§ **Instructions for the task**: Here is a listing. Write it out again without a single difference.

[[ Excerpted records open ]]

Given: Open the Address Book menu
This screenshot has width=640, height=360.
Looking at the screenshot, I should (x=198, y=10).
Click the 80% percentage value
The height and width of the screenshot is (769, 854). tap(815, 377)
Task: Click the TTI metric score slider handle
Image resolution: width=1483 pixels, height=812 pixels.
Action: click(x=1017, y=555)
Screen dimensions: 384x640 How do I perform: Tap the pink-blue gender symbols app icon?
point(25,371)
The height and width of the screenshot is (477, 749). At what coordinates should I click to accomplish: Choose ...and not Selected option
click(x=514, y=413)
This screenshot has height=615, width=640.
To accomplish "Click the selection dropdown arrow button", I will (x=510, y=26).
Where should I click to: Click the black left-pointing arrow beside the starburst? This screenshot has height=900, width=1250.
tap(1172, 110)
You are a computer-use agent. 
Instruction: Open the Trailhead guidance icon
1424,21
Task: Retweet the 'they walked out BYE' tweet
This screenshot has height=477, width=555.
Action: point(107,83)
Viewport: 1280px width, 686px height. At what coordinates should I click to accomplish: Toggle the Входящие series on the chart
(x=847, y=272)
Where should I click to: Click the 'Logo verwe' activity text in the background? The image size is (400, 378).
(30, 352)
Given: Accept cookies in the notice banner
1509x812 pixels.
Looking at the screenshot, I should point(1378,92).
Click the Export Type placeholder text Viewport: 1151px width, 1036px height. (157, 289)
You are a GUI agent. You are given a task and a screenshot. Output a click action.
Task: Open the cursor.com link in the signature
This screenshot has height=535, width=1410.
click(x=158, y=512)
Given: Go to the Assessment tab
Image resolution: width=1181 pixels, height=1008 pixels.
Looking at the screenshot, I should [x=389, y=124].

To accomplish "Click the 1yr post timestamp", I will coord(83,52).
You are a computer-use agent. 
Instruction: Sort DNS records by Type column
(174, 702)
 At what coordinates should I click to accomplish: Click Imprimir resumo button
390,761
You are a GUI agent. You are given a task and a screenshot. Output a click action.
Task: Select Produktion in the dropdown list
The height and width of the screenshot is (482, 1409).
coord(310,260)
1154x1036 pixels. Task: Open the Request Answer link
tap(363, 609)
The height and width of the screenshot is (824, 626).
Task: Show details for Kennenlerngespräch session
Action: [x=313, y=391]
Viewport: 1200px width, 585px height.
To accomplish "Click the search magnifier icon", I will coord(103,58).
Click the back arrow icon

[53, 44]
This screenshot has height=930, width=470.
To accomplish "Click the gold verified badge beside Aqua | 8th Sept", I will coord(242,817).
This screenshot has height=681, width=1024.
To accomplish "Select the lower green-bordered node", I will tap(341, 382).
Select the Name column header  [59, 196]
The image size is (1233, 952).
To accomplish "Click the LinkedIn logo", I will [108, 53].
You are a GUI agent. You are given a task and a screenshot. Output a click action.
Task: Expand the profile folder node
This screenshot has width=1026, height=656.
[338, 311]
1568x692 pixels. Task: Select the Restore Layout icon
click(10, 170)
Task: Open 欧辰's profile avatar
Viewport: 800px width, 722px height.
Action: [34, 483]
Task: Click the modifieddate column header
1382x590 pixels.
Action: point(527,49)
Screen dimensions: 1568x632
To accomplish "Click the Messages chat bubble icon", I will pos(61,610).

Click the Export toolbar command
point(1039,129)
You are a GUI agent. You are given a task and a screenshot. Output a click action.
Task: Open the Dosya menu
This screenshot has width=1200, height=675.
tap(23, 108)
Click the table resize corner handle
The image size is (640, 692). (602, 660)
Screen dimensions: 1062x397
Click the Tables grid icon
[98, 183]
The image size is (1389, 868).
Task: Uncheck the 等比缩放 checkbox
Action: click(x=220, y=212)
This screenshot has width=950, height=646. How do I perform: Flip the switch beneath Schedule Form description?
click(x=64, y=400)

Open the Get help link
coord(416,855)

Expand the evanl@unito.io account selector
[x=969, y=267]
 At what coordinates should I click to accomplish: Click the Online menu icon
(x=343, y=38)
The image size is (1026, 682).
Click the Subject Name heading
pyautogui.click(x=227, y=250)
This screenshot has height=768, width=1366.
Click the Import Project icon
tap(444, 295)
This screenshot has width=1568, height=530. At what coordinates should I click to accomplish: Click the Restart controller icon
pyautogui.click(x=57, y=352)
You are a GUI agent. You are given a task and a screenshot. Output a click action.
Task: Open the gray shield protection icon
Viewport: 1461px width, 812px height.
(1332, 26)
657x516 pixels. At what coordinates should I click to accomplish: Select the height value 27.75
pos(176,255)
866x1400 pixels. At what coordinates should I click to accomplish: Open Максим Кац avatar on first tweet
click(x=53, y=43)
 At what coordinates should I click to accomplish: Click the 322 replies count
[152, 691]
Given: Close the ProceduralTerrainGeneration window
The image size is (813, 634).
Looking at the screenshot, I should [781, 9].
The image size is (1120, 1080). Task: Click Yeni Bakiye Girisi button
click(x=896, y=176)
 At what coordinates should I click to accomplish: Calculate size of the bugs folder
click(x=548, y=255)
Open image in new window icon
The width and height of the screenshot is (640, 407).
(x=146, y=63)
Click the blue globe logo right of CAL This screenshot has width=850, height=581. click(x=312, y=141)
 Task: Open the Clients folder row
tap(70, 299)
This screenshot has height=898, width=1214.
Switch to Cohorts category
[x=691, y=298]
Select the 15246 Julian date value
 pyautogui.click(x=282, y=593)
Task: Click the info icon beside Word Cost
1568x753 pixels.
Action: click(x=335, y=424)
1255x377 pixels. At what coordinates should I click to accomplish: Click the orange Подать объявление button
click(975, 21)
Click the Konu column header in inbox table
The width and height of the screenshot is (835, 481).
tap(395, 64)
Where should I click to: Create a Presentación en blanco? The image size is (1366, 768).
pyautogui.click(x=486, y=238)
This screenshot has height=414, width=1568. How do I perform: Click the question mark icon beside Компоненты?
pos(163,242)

[[ Excerpted records closed ]]

§ **Finished exercise**:
Given: Open the Address Book menu
This screenshot has width=640, height=360.
Looking at the screenshot, I should (x=198, y=10).
Click the 80% percentage value
The height and width of the screenshot is (769, 854). tap(815, 377)
Task: Click the TTI metric score slider handle
Image resolution: width=1483 pixels, height=812 pixels.
Action: click(x=1017, y=555)
Screen dimensions: 384x640 How do I perform: Tap the pink-blue gender symbols app icon?
point(25,371)
The height and width of the screenshot is (477, 749). At what coordinates should I click to accomplish: Choose ...and not Selected option
click(x=514, y=413)
This screenshot has height=615, width=640.
To accomplish "Click the selection dropdown arrow button", I will (x=510, y=26).
Where should I click to: Click the black left-pointing arrow beside the starburst? This screenshot has height=900, width=1250.
tap(1172, 110)
You are a computer-use agent. 
Instruction: Open the Trailhead guidance icon
1424,21
Task: Retweet the 'they walked out BYE' tweet
This screenshot has height=477, width=555.
Action: point(107,83)
Viewport: 1280px width, 686px height. At what coordinates should I click to accomplish: Toggle the Входящие series on the chart
(x=847, y=272)
Where should I click to: Click the 'Logo verwe' activity text in the background? The image size is (400, 378).
(30, 352)
Given: Accept cookies in the notice banner
1509x812 pixels.
Looking at the screenshot, I should point(1378,92).
Click the Export Type placeholder text Viewport: 1151px width, 1036px height. (157, 289)
You are a GUI agent. You are given a task and a screenshot. Output a click action.
Task: Open the cursor.com link in the signature
This screenshot has height=535, width=1410.
click(x=158, y=512)
Given: Go to the Assessment tab
Image resolution: width=1181 pixels, height=1008 pixels.
Looking at the screenshot, I should [x=389, y=124].

To accomplish "Click the 1yr post timestamp", I will coord(83,52).
You are a computer-use agent. 
Instruction: Sort DNS records by Type column
(174, 702)
 At what coordinates should I click to accomplish: Click Imprimir resumo button
390,761
You are a GUI agent. You are given a task and a screenshot. Output a click action.
Task: Select Produktion in the dropdown list
The height and width of the screenshot is (482, 1409).
coord(310,260)
1154x1036 pixels. Task: Open the Request Answer link
tap(363, 609)
The height and width of the screenshot is (824, 626).
Task: Show details for Kennenlerngespräch session
Action: [x=313, y=391]
Viewport: 1200px width, 585px height.
To accomplish "Click the search magnifier icon", I will coord(103,58).
Click the back arrow icon

[53, 44]
This screenshot has height=930, width=470.
To accomplish "Click the gold verified badge beside Aqua | 8th Sept", I will coord(242,817).
This screenshot has height=681, width=1024.
To accomplish "Select the lower green-bordered node", I will tap(341, 382).
Select the Name column header  [59, 196]
The image size is (1233, 952).
To accomplish "Click the LinkedIn logo", I will [108, 53].
You are a GUI agent. You are given a task and a screenshot. Output a click action.
Task: Expand the profile folder node
This screenshot has width=1026, height=656.
[338, 311]
1568x692 pixels. Task: Select the Restore Layout icon
click(10, 170)
Task: Open 欧辰's profile avatar
Viewport: 800px width, 722px height.
Action: [34, 483]
Task: Click the modifieddate column header
1382x590 pixels.
Action: point(527,49)
Screen dimensions: 1568x632
To accomplish "Click the Messages chat bubble icon", I will pos(61,610).

Click the Export toolbar command
point(1039,129)
You are a GUI agent. You are given a task and a screenshot. Output a click action.
Task: Open the Dosya menu
This screenshot has width=1200, height=675.
tap(23, 108)
Click the table resize corner handle
The image size is (640, 692). (602, 660)
Screen dimensions: 1062x397
Click the Tables grid icon
[98, 183]
The image size is (1389, 868).
Task: Uncheck the 等比缩放 checkbox
Action: click(x=220, y=212)
This screenshot has width=950, height=646. How do I perform: Flip the switch beneath Schedule Form description?
click(x=64, y=400)

Open the Get help link
coord(416,855)

Expand the evanl@unito.io account selector
[x=969, y=267]
 At what coordinates should I click to accomplish: Click the Online menu icon
(x=343, y=38)
The image size is (1026, 682).
Click the Subject Name heading
pyautogui.click(x=227, y=250)
This screenshot has height=768, width=1366.
Click the Import Project icon
tap(444, 295)
This screenshot has width=1568, height=530. At what coordinates should I click to accomplish: Click the Restart controller icon
pyautogui.click(x=57, y=352)
You are a GUI agent. You are given a task and a screenshot. Output a click action.
Task: Open the gray shield protection icon
Viewport: 1461px width, 812px height.
(1332, 26)
657x516 pixels. At what coordinates should I click to accomplish: Select the height value 27.75
pos(176,255)
866x1400 pixels. At what coordinates should I click to accomplish: Open Максим Кац avatar on first tweet
click(x=53, y=43)
 At what coordinates should I click to accomplish: Click the 322 replies count
[152, 691]
Given: Close the ProceduralTerrainGeneration window
The image size is (813, 634).
Looking at the screenshot, I should [781, 9].
The image size is (1120, 1080). Task: Click Yeni Bakiye Girisi button
click(x=896, y=176)
 At what coordinates should I click to accomplish: Calculate size of the bugs folder
click(x=548, y=255)
Open image in new window icon
The width and height of the screenshot is (640, 407).
(x=146, y=63)
Click the blue globe logo right of CAL This screenshot has width=850, height=581. click(x=312, y=141)
 Task: Open the Clients folder row
tap(70, 299)
This screenshot has height=898, width=1214.
Switch to Cohorts category
[x=691, y=298]
Select the 15246 Julian date value
 pyautogui.click(x=282, y=593)
Task: Click the info icon beside Word Cost
1568x753 pixels.
Action: click(x=335, y=424)
1255x377 pixels. At what coordinates should I click to accomplish: Click the orange Подать объявление button
click(975, 21)
Click the Konu column header in inbox table
The width and height of the screenshot is (835, 481).
tap(395, 64)
Where should I click to: Create a Presentación en blanco? The image size is (1366, 768).
pyautogui.click(x=486, y=238)
This screenshot has height=414, width=1568. How do I perform: Click the question mark icon beside Компоненты?
pos(163,242)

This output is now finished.